Task goal:
All lines holding the word "will" are to be copied from the records beneath.

-------- Data --------

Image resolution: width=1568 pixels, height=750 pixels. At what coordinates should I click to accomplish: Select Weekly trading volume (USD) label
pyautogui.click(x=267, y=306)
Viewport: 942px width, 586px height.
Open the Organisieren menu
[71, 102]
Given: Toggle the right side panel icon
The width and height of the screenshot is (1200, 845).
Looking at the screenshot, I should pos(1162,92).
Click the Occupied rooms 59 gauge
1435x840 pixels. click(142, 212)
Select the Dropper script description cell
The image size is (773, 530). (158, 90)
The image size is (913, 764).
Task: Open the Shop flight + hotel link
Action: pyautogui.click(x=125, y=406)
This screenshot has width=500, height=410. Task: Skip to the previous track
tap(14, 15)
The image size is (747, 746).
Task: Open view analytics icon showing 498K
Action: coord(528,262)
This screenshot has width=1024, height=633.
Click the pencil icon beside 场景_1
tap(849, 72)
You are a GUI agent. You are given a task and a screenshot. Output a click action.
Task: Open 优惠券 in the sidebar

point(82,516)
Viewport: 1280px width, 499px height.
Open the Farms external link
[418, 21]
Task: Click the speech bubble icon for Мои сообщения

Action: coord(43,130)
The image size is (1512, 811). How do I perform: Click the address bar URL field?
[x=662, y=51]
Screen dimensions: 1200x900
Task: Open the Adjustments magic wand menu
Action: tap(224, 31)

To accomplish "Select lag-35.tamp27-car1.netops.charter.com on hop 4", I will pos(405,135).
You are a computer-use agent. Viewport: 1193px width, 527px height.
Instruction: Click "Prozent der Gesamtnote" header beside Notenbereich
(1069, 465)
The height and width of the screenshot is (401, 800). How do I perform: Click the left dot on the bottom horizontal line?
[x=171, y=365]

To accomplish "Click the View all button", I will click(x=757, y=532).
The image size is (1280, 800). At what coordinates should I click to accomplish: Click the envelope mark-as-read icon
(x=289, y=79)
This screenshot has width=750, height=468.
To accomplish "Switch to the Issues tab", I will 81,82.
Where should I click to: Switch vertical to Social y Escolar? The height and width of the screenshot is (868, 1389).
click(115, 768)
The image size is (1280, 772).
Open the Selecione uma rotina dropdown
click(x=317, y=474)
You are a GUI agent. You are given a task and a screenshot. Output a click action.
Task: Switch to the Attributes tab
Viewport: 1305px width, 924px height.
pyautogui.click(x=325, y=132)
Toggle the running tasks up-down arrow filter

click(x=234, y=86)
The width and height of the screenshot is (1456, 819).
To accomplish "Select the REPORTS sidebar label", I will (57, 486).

--------

Answer section:
To accomplish "Select lag-35.tamp27-car1.netops.charter.com on hop 4", I will pos(405,135).
To accomplish "Click the View all button", I will click(x=757, y=532).
To accomplish "Switch to the Issues tab", I will 81,82.
To accomplish "Select the REPORTS sidebar label", I will (57, 486).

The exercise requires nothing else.